Can you rewrite these lines with every "computer-use agent" changed to "desktop automation agent" and nothing else altered?

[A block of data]

┌────────

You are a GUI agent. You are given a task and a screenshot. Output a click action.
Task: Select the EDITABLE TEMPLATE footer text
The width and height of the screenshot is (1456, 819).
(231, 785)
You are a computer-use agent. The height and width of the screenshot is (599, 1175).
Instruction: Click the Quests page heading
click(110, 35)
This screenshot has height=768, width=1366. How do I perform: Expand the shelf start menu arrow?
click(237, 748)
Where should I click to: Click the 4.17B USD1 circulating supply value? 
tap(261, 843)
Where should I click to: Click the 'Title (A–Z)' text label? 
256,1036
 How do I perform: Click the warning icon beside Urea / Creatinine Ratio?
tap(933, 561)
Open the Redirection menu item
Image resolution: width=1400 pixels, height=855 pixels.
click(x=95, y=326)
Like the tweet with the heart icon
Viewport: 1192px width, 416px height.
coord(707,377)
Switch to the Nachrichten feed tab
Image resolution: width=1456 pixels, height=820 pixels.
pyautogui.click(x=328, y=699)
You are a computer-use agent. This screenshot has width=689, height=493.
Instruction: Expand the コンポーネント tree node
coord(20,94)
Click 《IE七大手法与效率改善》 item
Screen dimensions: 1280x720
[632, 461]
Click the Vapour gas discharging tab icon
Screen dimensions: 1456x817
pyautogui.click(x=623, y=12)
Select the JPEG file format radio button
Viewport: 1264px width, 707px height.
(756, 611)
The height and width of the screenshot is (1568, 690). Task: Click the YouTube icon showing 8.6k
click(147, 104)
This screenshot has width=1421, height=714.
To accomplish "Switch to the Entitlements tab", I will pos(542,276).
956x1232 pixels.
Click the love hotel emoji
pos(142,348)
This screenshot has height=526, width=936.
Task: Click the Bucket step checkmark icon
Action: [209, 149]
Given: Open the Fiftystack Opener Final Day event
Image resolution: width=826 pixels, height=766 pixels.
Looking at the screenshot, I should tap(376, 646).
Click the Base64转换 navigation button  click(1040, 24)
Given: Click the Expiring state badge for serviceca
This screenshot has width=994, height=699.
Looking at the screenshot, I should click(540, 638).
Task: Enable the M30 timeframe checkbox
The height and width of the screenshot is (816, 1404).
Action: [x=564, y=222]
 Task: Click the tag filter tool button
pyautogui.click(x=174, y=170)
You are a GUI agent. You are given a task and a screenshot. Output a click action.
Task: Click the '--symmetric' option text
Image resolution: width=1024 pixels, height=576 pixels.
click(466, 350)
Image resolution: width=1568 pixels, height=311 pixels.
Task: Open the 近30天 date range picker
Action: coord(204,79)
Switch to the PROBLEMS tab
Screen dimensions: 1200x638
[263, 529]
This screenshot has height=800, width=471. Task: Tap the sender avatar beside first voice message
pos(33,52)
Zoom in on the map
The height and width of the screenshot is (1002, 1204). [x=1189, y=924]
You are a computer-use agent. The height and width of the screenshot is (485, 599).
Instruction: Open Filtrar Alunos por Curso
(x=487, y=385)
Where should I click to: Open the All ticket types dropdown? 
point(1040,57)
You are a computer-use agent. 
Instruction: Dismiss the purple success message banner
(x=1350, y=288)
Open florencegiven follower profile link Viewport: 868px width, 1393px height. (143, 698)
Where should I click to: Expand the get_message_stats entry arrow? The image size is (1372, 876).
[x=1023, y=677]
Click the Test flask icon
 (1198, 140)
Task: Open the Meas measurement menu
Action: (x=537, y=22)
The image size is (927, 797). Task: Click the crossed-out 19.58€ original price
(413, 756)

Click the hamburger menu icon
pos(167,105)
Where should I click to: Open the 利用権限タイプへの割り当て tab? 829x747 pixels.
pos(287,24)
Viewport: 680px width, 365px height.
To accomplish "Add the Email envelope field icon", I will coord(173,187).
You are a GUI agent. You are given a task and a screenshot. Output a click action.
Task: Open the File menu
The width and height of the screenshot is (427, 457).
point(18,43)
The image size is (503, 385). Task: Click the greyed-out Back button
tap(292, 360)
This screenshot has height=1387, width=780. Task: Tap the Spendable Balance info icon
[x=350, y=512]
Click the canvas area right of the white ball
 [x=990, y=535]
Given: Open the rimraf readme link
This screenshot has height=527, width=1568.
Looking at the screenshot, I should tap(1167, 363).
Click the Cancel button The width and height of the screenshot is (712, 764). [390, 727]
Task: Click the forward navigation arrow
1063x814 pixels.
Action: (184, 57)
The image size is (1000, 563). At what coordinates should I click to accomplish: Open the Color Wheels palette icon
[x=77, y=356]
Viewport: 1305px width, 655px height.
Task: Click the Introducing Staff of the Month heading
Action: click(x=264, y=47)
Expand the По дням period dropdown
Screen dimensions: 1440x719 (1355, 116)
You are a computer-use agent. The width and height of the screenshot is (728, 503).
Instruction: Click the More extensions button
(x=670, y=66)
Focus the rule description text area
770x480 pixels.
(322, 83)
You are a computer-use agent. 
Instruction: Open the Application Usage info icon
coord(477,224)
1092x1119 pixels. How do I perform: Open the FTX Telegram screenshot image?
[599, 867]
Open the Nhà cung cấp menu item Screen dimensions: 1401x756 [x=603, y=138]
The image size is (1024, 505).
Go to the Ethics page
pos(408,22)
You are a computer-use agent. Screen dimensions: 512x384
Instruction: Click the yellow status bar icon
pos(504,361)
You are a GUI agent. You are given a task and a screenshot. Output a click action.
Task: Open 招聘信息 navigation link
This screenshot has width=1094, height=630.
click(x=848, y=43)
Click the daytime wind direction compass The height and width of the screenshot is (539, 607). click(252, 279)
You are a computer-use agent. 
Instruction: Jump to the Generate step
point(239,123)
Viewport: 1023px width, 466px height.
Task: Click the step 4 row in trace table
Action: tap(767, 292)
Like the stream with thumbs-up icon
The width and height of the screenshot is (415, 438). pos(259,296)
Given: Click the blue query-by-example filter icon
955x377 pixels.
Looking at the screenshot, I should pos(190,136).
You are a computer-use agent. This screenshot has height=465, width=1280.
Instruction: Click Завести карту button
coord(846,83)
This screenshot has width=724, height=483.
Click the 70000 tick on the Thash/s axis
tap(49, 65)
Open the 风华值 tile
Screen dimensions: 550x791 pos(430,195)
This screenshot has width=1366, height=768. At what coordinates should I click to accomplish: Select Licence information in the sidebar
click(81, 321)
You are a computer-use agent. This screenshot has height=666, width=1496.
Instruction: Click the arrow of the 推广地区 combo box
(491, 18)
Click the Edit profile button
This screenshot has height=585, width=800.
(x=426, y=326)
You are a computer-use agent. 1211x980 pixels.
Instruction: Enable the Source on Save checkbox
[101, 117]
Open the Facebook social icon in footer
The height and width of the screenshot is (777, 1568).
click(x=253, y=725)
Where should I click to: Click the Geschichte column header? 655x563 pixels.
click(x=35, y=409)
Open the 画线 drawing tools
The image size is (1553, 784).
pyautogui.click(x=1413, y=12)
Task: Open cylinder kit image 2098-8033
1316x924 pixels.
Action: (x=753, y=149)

└────────

*COMPLETE OUTPUT*:
You are a GUI agent. You are given a task and a screenshot. Output a click action.
Task: Select the EDITABLE TEMPLATE footer text
The width and height of the screenshot is (1456, 819).
(231, 785)
You are a desktop automation agent. The height and width of the screenshot is (599, 1175).
Instruction: Click the Quests page heading
click(110, 35)
This screenshot has height=768, width=1366. How do I perform: Expand the shelf start menu arrow?
click(237, 748)
Where should I click to: Click the 4.17B USD1 circulating supply value? 
tap(261, 843)
Where should I click to: Click the 'Title (A–Z)' text label? 
256,1036
 How do I perform: Click the warning icon beside Urea / Creatinine Ratio?
tap(933, 561)
Open the Redirection menu item
Image resolution: width=1400 pixels, height=855 pixels.
click(x=95, y=326)
Like the tweet with the heart icon
Viewport: 1192px width, 416px height.
coord(707,377)
Switch to the Nachrichten feed tab
Image resolution: width=1456 pixels, height=820 pixels.
pyautogui.click(x=328, y=699)
You are a desktop automation agent. This screenshot has width=689, height=493.
Instruction: Expand the コンポーネント tree node
coord(20,94)
Click 《IE七大手法与效率改善》 item
Screen dimensions: 1280x720
[632, 461]
Click the Vapour gas discharging tab icon
Screen dimensions: 1456x817
pyautogui.click(x=623, y=12)
Select the JPEG file format radio button
Viewport: 1264px width, 707px height.
(756, 611)
The height and width of the screenshot is (1568, 690). Task: Click the YouTube icon showing 8.6k
click(147, 104)
This screenshot has width=1421, height=714.
To accomplish "Switch to the Entitlements tab", I will pos(542,276).
956x1232 pixels.
Click the love hotel emoji
pos(142,348)
This screenshot has height=526, width=936.
Task: Click the Bucket step checkmark icon
Action: [209, 149]
Given: Open the Fiftystack Opener Final Day event
Image resolution: width=826 pixels, height=766 pixels.
Looking at the screenshot, I should tap(376, 646).
Click the Base64转换 navigation button  click(1040, 24)
Given: Click the Expiring state badge for serviceca
This screenshot has width=994, height=699.
Looking at the screenshot, I should click(540, 638).
Task: Enable the M30 timeframe checkbox
The height and width of the screenshot is (816, 1404).
Action: [x=564, y=222]
 Task: Click the tag filter tool button
pyautogui.click(x=174, y=170)
You are a GUI agent. You are given a task and a screenshot. Output a click action.
Task: Click the '--symmetric' option text
Image resolution: width=1024 pixels, height=576 pixels.
click(466, 350)
Image resolution: width=1568 pixels, height=311 pixels.
Task: Open the 近30天 date range picker
Action: coord(204,79)
Switch to the PROBLEMS tab
Screen dimensions: 1200x638
[263, 529]
This screenshot has height=800, width=471. Task: Tap the sender avatar beside first voice message
pos(33,52)
Zoom in on the map
The height and width of the screenshot is (1002, 1204). [x=1189, y=924]
You are a desktop automation agent. The height and width of the screenshot is (485, 599).
Instruction: Open Filtrar Alunos por Curso
(x=487, y=385)
Where should I click to: Open the All ticket types dropdown? 
point(1040,57)
You are a desktop automation agent. 
Instruction: Dismiss the purple success message banner
(x=1350, y=288)
Open florencegiven follower profile link Viewport: 868px width, 1393px height. (143, 698)
Where should I click to: Expand the get_message_stats entry arrow? The image size is (1372, 876).
[x=1023, y=677]
Click the Test flask icon
 (1198, 140)
Task: Open the Meas measurement menu
Action: (x=537, y=22)
The image size is (927, 797). Task: Click the crossed-out 19.58€ original price
(413, 756)

Click the hamburger menu icon
pos(167,105)
Where should I click to: Open the 利用権限タイプへの割り当て tab? 829x747 pixels.
pos(287,24)
Viewport: 680px width, 365px height.
To accomplish "Add the Email envelope field icon", I will coord(173,187).
You are a GUI agent. You are given a task and a screenshot. Output a click action.
Task: Open the File menu
The width and height of the screenshot is (427, 457).
point(18,43)
The image size is (503, 385). Task: Click the greyed-out Back button
tap(292, 360)
This screenshot has height=1387, width=780. Task: Tap the Spendable Balance info icon
[x=350, y=512]
Click the canvas area right of the white ball
 [x=990, y=535]
Given: Open the rimraf readme link
This screenshot has height=527, width=1568.
Looking at the screenshot, I should tap(1167, 363).
Click the Cancel button The width and height of the screenshot is (712, 764). [390, 727]
Task: Click the forward navigation arrow
1063x814 pixels.
Action: (184, 57)
The image size is (1000, 563). At what coordinates should I click to accomplish: Open the Color Wheels palette icon
[x=77, y=356]
Viewport: 1305px width, 655px height.
Task: Click the Introducing Staff of the Month heading
Action: click(x=264, y=47)
Expand the По дням period dropdown
Screen dimensions: 1440x719 (1355, 116)
You are a desktop automation agent. The width and height of the screenshot is (728, 503).
Instruction: Click the More extensions button
(x=670, y=66)
Focus the rule description text area
770x480 pixels.
(322, 83)
You are a desktop automation agent. 
Instruction: Open the Application Usage info icon
coord(477,224)
1092x1119 pixels. How do I perform: Open the FTX Telegram screenshot image?
[599, 867]
Open the Nhà cung cấp menu item Screen dimensions: 1401x756 [x=603, y=138]
The image size is (1024, 505).
Go to the Ethics page
pos(408,22)
You are a desktop automation agent. Screen dimensions: 512x384
Instruction: Click the yellow status bar icon
pos(504,361)
You are a GUI agent. You are given a task and a screenshot. Output a click action.
Task: Open 招聘信息 navigation link
This screenshot has width=1094, height=630.
click(x=848, y=43)
Click the daytime wind direction compass The height and width of the screenshot is (539, 607). click(252, 279)
You are a desktop automation agent. 
Instruction: Jump to the Generate step
point(239,123)
Viewport: 1023px width, 466px height.
Task: Click the step 4 row in trace table
Action: tap(767, 292)
Like the stream with thumbs-up icon
The width and height of the screenshot is (415, 438). pos(259,296)
Given: Click the blue query-by-example filter icon
955x377 pixels.
Looking at the screenshot, I should pos(190,136).
You are a desktop automation agent. This screenshot has height=465, width=1280.
Instruction: Click Завести карту button
coord(846,83)
This screenshot has width=724, height=483.
Click the 70000 tick on the Thash/s axis
tap(49, 65)
Open the 风华值 tile
Screen dimensions: 550x791 pos(430,195)
This screenshot has width=1366, height=768. At what coordinates should I click to accomplish: Select Licence information in the sidebar
click(81, 321)
You are a desktop automation agent. This screenshot has height=666, width=1496.
Instruction: Click the arrow of the 推广地区 combo box
(491, 18)
Click the Edit profile button
This screenshot has height=585, width=800.
(x=426, y=326)
You are a desktop automation agent. 1211x980 pixels.
Instruction: Enable the Source on Save checkbox
[101, 117]
Open the Facebook social icon in footer
The height and width of the screenshot is (777, 1568).
click(x=253, y=725)
Where should I click to: Click the Geschichte column header? 655x563 pixels.
click(x=35, y=409)
Open the 画线 drawing tools
The image size is (1553, 784).
pyautogui.click(x=1413, y=12)
Task: Open cylinder kit image 2098-8033
1316x924 pixels.
Action: (x=753, y=149)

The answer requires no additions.